Guiding Medical Vision-Language Models with Explicit Visual Prompts: Framework Design and Comprehensive Exploration of Prompt Variations
This addresses a critical issue in medical AI by enabling more precise, human-guided analysis for clinicians, though it is incremental as it builds on existing VLM methods.
The paper tackled the problem of vision-language models lacking human-guided region-specific attention in medical imaging by proposing MedVP, a framework that uses visual prompts to guide attention, achieving state-of-the-art performance on multiple medical VQA datasets.

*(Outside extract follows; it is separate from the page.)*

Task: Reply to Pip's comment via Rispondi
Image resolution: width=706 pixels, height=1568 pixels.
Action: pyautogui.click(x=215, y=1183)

While mainstream vision-language models (VLMs) have advanced rapidly in understanding image level information, they still lack the ability to focus on specific areas designated by humans. Rather, they typically rely on large volumes of high-quality image-text paired data to learn and generate posterior attention maps. To address this critical issue, we propose leveraging visual prompts:simple visual markers in various forms to guide and enhance the formation of region-specific attention. Thus, we introduce MedVP, a pioneering framework that integrates medical entity extraction, visual prompt generation, and dataset adaptation for visual prompt guided fine-tuning. We successfully outperform recent state-of-the-art large models across multiple medical VQA datasets. Extensive experiments and Human evaluation are conducted to analyze the impact of different visual prompt forms and how they contribute to performance improvement. The results demonstrate both the effectiveness and clinical significance of our approach.